April 30, 2022 Sandersville Field Trip

by John Anderson

It was a wonderful day in the month of May when 18 of us from CCGMS went fossil collecting in a stream bed near Sandersville, Georgia.  Well, it really was not May it was the last day of April.  The temperature was not too hot or not too cold, just like Goldie Locks would have wanted, or was that another GL we all know, Ginger Lessard?  Well, it was like a fairy tale of a day.  Everyone had a grand time sifting through the sediment in the bottom of the stream for shark teeth, skate teeth, manatee (dugong) and reptile bones, and a host of other Eocene age fossils. 

Here are Ginger, Shirley, John and Sam sieving in the stream bed.
More folks hard at work sifting through the sediment in the stream for fossils.
At times the sand dollars hide in the moss and algae on the banks of the stream.
As you can see the green spots in the bottom of the stream.

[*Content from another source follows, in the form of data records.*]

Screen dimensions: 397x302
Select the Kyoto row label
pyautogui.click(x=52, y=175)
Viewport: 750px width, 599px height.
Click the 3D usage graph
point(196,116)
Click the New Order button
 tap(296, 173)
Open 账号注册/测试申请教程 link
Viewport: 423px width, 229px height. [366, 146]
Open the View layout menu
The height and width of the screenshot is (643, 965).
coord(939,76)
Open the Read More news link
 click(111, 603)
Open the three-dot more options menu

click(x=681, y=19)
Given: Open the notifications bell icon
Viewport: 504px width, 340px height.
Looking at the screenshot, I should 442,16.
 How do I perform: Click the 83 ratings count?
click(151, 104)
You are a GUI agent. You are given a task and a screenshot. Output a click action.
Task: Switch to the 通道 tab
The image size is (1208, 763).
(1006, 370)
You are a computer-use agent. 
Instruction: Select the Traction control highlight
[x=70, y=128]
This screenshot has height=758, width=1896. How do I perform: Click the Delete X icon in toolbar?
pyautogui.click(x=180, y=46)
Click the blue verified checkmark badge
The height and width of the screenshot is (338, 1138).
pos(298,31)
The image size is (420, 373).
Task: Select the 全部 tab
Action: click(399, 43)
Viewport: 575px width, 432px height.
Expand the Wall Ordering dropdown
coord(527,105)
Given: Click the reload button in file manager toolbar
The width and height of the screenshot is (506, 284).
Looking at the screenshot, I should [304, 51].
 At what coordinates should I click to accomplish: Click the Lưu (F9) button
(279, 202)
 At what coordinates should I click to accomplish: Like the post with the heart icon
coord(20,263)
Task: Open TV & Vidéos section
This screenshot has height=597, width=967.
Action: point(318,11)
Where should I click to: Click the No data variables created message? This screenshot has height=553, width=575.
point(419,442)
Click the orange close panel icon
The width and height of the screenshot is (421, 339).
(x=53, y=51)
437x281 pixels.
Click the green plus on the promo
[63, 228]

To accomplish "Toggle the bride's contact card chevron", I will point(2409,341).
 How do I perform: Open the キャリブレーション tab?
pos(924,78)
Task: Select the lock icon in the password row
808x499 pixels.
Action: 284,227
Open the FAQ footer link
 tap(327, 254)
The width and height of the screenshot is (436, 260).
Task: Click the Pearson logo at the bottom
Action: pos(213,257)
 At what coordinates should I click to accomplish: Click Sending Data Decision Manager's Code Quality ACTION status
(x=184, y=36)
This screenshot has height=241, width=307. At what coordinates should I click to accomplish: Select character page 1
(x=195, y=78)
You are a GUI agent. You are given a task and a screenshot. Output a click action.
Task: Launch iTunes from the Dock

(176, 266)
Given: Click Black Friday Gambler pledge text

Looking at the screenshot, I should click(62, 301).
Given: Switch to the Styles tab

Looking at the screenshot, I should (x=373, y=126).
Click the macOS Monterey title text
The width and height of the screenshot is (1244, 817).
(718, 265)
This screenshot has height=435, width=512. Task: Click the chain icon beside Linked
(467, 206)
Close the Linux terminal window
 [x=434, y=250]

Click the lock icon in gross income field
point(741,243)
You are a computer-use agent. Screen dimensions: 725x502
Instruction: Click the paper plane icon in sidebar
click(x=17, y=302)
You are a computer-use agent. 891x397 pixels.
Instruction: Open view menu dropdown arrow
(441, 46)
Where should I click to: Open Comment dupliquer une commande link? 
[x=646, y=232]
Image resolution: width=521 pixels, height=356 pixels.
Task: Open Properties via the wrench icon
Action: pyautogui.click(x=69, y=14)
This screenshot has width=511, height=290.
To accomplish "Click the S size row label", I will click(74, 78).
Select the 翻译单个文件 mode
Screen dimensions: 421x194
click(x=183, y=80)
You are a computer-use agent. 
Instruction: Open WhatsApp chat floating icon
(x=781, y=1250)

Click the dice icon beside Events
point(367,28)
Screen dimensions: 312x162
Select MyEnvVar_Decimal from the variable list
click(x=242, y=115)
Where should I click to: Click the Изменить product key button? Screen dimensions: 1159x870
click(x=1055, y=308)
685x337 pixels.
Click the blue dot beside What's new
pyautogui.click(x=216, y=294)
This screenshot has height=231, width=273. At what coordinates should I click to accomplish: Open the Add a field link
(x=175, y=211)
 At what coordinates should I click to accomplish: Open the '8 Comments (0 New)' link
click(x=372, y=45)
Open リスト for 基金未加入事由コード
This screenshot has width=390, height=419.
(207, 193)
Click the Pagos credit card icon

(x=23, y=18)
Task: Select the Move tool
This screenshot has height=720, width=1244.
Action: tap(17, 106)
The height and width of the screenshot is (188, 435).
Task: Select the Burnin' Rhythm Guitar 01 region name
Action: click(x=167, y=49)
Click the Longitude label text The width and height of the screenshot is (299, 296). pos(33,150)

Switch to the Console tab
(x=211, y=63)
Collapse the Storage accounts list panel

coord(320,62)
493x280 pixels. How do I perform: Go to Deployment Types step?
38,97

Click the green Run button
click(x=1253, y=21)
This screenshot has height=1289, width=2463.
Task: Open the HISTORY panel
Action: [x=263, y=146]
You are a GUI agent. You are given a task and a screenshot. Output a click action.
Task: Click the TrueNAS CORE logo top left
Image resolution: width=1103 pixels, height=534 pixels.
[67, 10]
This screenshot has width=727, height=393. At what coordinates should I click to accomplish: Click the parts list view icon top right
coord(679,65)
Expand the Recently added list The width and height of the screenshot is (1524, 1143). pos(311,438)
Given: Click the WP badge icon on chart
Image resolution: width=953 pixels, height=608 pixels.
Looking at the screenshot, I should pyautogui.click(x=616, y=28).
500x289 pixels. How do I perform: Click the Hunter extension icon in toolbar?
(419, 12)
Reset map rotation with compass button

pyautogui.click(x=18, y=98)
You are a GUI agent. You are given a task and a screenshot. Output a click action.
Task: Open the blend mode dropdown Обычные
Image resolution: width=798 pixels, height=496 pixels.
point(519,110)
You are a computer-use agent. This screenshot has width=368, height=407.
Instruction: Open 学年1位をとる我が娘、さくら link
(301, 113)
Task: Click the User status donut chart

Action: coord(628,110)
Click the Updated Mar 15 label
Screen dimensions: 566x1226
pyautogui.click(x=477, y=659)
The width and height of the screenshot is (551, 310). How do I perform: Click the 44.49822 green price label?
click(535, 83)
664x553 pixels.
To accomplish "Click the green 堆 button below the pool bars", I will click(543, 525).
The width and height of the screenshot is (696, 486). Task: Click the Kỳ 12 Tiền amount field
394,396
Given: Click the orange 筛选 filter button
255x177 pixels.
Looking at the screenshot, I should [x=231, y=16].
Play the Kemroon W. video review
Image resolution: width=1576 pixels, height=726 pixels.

The Eocene age limestone that these fossils were coming from was the Sandersville Limestone, a very fossiliferous marine unit found on the Coastal Plain of Georgia.  The participants also were able to chip out whole sand dollars (the species of these sand dollars is Pariarchus quinquefarius) from the limestone.  They knew they had found a sand dollar because they are covered in algae, thus are green spots in the bottom of the stream.

The area that we were collecting our fossils shows evidence that the limestone has experienced dissolution by groundwater.  There were karst features of natural bridges, sinkholes and even a cave.  The limestone has also experienced silicification thus there are chert nodules within the limestone as well as some of the fossils have been silicified.  The rounded limestone rocks found in the stream are often centered by chert and show evidence of dissolution channels (karren structures) the formed in the limestone.  These rocks have an appearance of wrinkles, but they are not wrinkles but the karren structures in the rock.

Miss Romero working out the fossils from the limestone.
Here is what the sand dollars look like all cleaned up.

At the end of the day folks were tired but they still had smiles on their faces.

 
Shark teeth.
Skate teeth and plates and Bryozoa.

These reports chronicle the details of the fun and adventure of seeking and finding your own rocks, minerals or fossils. Frequently, these trips are repeated. This makes this page a good reference site for future trips. Collecting location specifics won't be included in the report as they generally require special permission to collect. It's important that we protect the privacy of our site owners to avoid unwanted rockhounds searching on their property.